═══ Given text ═══
Suppose you have a fact stream containing orders, as well as related dimension streams of products and customers. In this tutorial, we'll use Flink SQL to join these three streams to create a new, enriched one that contains the product and customer name for each order as of the time of the order. This is called a temporal join because the join results depend on the time relationship of the rows. You may have seen databases refer to this kind of join as a time travel or flashback query.
Let's assume the following DDL for our base orders, customers, and products tables:
CREATE TABLE orders (
order_id INT,
customer_id INT,
item_id INT,
quantity INT
);
CREATE TABLE customers (
customer_id INT,
name STRING,
PRIMARY KEY(customer_id) NOT ENFORCED
);
CREATE TABLE products (
product_id INT,
name STRING,
PRIMARY KEY(product_id) NOT ENFORCED
);
Given the orders, customers and products table definitions above, let’s execute a temporal join query to enrich the orders with information about the customer and product at the time of the order.
═══ Dataset extract ═══
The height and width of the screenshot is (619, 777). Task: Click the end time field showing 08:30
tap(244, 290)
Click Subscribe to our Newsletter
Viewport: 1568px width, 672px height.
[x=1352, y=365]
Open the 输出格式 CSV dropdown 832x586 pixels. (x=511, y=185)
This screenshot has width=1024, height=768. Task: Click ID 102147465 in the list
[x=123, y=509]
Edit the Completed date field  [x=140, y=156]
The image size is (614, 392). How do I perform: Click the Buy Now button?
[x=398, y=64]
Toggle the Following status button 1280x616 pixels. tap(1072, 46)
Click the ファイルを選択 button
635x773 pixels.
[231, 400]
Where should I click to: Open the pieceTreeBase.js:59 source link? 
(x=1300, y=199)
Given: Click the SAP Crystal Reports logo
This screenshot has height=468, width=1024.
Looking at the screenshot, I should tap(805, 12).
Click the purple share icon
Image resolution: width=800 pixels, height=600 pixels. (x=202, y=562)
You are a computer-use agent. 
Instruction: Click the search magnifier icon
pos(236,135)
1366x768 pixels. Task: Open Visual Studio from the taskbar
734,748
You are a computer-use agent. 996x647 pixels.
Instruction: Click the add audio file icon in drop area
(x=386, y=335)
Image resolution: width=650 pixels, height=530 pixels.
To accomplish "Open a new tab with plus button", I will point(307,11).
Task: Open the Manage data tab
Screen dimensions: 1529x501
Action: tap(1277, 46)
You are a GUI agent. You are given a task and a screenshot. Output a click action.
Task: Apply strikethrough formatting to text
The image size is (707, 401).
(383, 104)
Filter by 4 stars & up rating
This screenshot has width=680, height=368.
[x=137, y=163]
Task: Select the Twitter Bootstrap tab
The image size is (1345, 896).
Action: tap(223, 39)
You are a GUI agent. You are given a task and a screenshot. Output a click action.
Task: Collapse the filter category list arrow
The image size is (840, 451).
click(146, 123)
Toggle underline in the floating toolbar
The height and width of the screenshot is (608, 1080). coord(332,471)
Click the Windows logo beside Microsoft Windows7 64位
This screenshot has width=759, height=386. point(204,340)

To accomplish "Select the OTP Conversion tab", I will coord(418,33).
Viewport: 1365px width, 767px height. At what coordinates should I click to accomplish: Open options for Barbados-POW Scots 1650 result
═══
**Requirement 1**
In the Flink SQL temporal join tutorial, what do some databases call this kind of join?
**Requirement 2**
From the Flink SQL temporal join tutorial, extract the passage that begins at the words "Suppose you have" and stops after the words "or flashback query.".

**Output 1**
A time travel or flashback query.

**Output 2**
Suppose you have a fact stream containing orders, as well as related dimension streams of products and customers. In this tutorial, we'll use Flink SQL to join these three streams to create a new, enriched one that contains the product and customer name for each order as of the time of the order. This is called a temporal join because the join results depend on the time relationship of the rows. You may have seen databases refer to this kind of join as a time travel or flashback query.